Procesverloop
Verweerder heeft bij beschikking van 30 november 2022 (de beschikking) de waarde van de onroerende zaak, plaatselijk bekend als [adres 1] te [plaats] (de woning), op de voet van de Wet waardering onroerende zaken (Wet WOZ) op waardepeildatum 1 januari 2021 (de waardepeildatum) voor het jaar 2022 vastgesteld op € 371.000. Met de beschikking zijn in één geschrift bekendgemaakt en verenigd de aan eiseres opgelegde aanslagen onroerende-zaakbelasting en watersysteemheffing eigenaren voor het jaar 2022 (de aanslagen).
Eiseres heeft tegen de beschikking en de aanslagen bezwaar gemaakt.
Bij uitspraak op bezwaar van 6 december 2023 heeft verweerder het bezwaar van eiseres ongegrond verklaard.
Eiseres heeft daartegen beroep ingesteld.
Verweerder heeft een verweerschrift ingediend.
Eiseres heeft nadere stukken ingediend.
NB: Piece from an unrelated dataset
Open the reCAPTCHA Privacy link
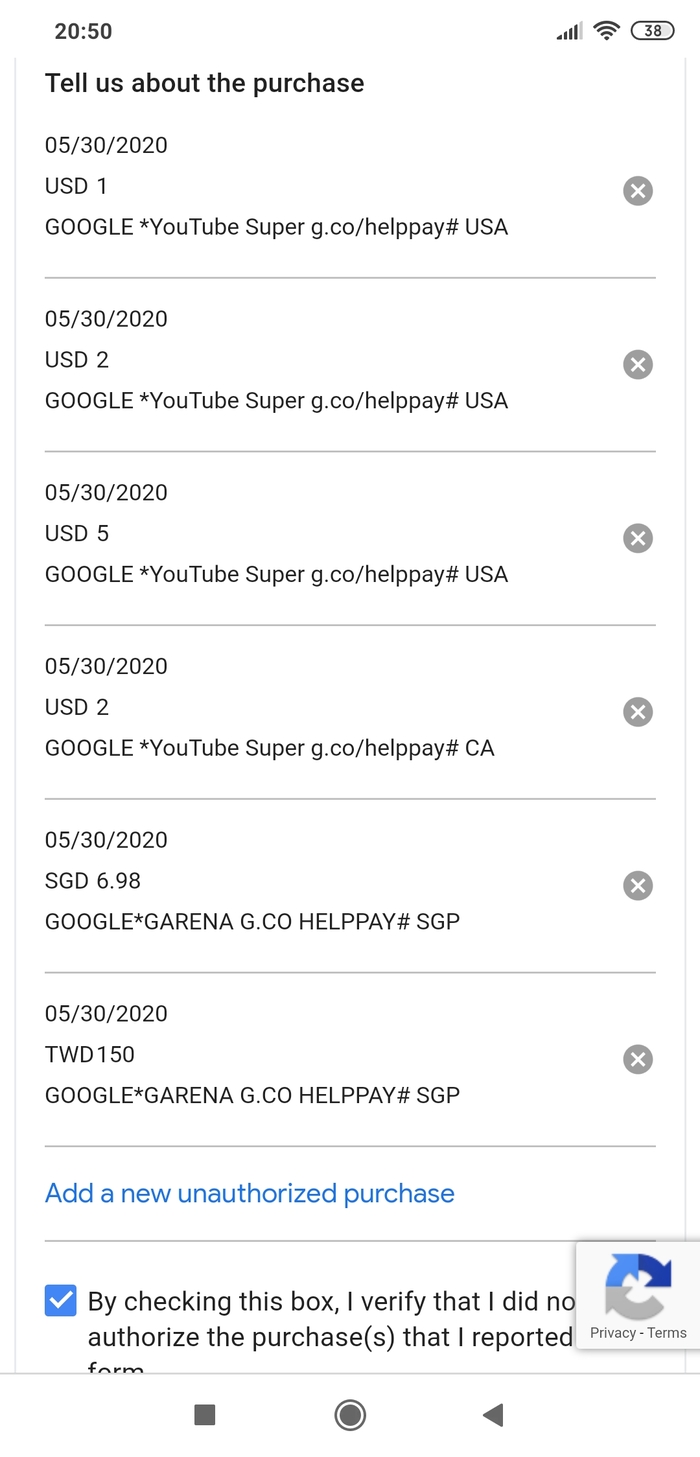This screenshot has width=700, height=1457. [613, 1333]
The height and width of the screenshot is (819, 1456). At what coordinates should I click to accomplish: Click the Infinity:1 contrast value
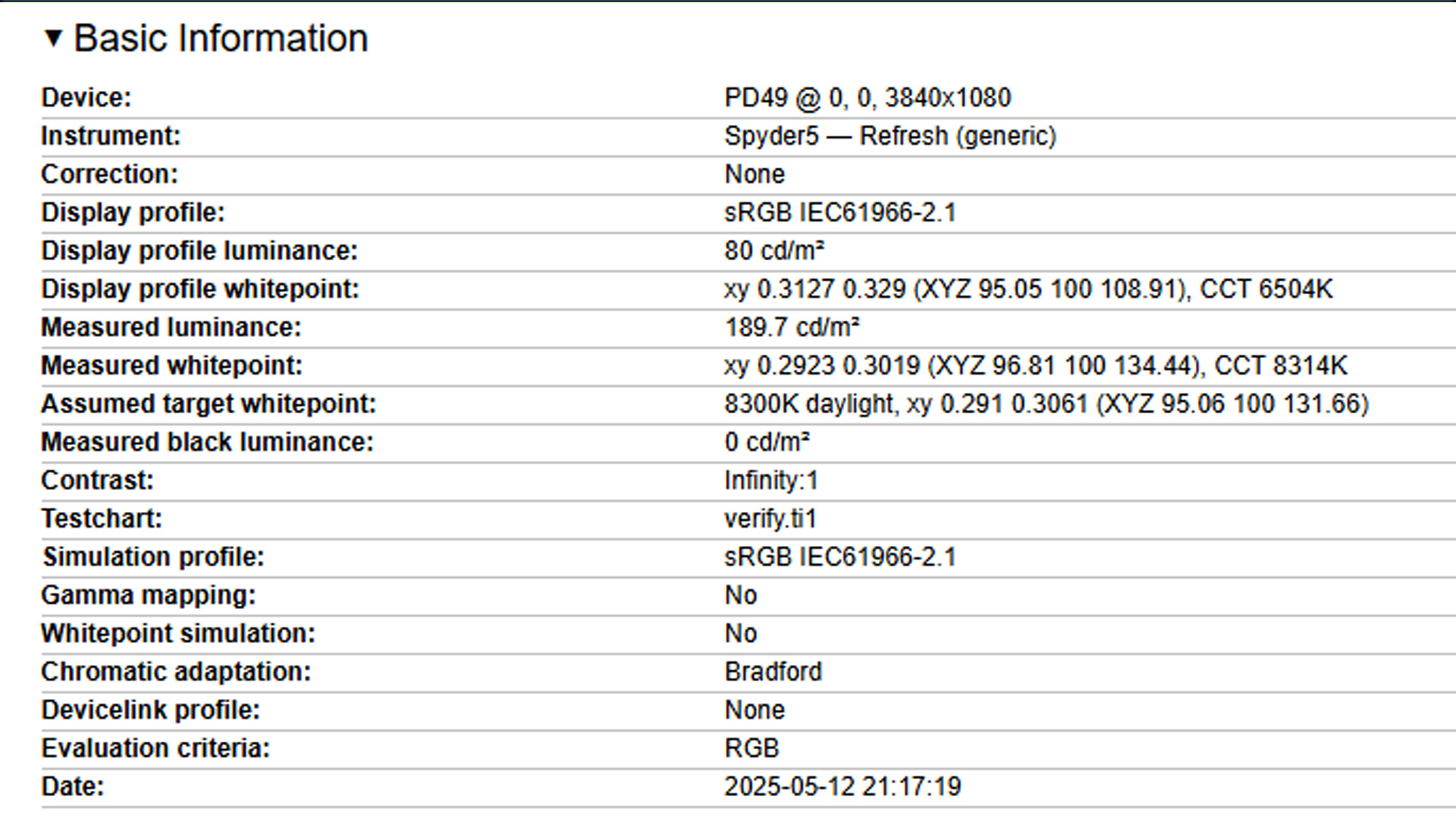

Deze stukken zijn in afschrift verstrekt aan verweerder.
Het onderzoek ter zitting heeft plaatsgevonden op 13 november 2024.
Eiseres is verschenen, bijgestaan door haar gemachtigde. Verweerder heeft zich laten vertegenwoordigen door drs. [naam] .
Tijdens de behandeling ter zitting heeft eiseres verzocht om wraking van de rechter. De rechter heeft daarop het onderzoek ter zitting geschorst.
Bij beslissing van 18 december 2024heeft de wrakingskamer van de rechtbank het verzoek tot wraking afgewezen. Daarbij heeft de wrakingskamer bepaald dat het proces in de hoofdzaak wordt voortgezet in de stand waarin het zich bevond ten tijde van het indienen van het wrakingsverzoek.
De voortzetting van het onderzoek ter zitting heeft plaatsgevonden op 24 maart 2025.
Eiseres is verschenen, bijgestaan door haar gemachtigde. Verweerder heeft zich laten vertegenwoordigen door drs. [naam] .
1. Eiseres is eigenaar en gebruiker van de woning. De woning is een eindwoning grenzend aan een doorlopende steeg. De gebruiksoppervlakte van de woning is ongeveer 122 m². De oppervlakte van het perceel bedraagt ongeveer 155 m². Op een gedeelte van het perceel rust een erfdienstbaarheid.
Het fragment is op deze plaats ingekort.